Education and Training Minister Mark McGowan today opened the first residential college for public and private students in the Kimberley.
Mr McGowan said the Broome Residential College was the result of the first partnership of its kind between the State Government and Catholic Education in Western Australia
“This innovative partnership has transformed education for secondary school students in the Kimberley,” he said.
“The total investment by the State Government to establish the school in Broome, in partnership with Catholic Education, is $13.6million.
“The $9million Stage One of the college offers a boarding service for young people from remote communities in the State’s North-West. The majority of the students at the college will be indigenous.
“In the past, secondary school age students have left the region to attend schools in the South-West of the State, far from their traditional lands and families.
“So this residential college and boarding accommodation has opened at a time when remote families are urgently seeking better education and training opportunities for their children.”
The Minister said the college would give remote indigenous students an opportunity to access education and training services, preparing them for future employment.
The college can house 40 students in two 16-bed accommodation blocks and two four-bed moveable blocks.
A main block contains facilities for reception, administration, catering, indoor learning and recreation and laundry services.
The college also has a swimming pool to enhance student health and wellbeing, and to provide relief from the heat.
Stage Two is expected to be completed early 2009 and will add an extra 32 beds, a covered recreation area and extra staff accommodation.

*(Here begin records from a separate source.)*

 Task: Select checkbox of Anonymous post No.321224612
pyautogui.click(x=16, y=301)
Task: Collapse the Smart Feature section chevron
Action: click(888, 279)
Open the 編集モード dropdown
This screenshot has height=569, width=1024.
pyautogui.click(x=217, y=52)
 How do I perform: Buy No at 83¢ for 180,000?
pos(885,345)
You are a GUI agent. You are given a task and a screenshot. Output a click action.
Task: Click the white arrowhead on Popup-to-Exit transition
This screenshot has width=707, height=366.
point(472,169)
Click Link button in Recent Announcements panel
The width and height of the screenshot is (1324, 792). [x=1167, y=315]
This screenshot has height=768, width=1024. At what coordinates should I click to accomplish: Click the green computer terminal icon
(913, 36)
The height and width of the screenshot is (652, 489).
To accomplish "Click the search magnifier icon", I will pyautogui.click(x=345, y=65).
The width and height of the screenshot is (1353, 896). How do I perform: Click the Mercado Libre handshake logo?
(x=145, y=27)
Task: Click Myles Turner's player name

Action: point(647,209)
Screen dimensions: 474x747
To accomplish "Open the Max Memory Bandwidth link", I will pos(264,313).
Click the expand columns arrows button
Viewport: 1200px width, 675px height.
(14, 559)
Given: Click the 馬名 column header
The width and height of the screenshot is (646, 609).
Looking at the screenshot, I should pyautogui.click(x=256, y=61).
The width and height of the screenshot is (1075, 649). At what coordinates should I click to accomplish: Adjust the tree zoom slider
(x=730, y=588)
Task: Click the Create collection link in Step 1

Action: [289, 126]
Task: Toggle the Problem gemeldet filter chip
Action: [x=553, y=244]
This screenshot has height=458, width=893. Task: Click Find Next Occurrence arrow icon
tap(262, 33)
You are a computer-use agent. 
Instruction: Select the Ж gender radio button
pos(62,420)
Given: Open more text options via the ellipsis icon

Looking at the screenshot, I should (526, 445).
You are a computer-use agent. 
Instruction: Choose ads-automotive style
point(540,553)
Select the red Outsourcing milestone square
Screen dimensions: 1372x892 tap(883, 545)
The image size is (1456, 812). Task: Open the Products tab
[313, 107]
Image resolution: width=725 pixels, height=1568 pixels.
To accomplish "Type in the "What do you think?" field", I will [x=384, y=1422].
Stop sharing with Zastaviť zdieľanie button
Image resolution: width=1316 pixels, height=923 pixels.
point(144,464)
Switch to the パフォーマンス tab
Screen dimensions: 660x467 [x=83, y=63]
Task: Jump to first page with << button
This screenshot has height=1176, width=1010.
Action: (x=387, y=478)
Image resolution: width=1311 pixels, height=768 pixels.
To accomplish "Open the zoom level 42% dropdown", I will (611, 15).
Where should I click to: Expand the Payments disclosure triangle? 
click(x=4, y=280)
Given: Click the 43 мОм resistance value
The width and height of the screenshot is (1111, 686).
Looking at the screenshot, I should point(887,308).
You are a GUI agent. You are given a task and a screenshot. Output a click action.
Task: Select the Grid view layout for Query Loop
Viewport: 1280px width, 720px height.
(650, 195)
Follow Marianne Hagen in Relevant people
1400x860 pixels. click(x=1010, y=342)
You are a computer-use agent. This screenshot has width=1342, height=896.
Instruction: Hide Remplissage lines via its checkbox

Kimberley MLA Carol Martin said students in remote WA will have the chance to attend a school closer to home that can offer modern education and training facilities, and links with other organisations to help them reach their career goals.
“The Broome Residential College means more Kimberley students can attend the same school for the whole of their secondary education,” Mrs Martin said.
“Parents can also meet the people who are looking after and teaching their children.”
Mrs Martin said the students in residence could also benefit from health and youth support services, and sport services such as the Clontarf Football Academy.
“The Carpenter Government is investing $1billion in education capital works - more than $50million of which is being spent in the Kimberley,” she said.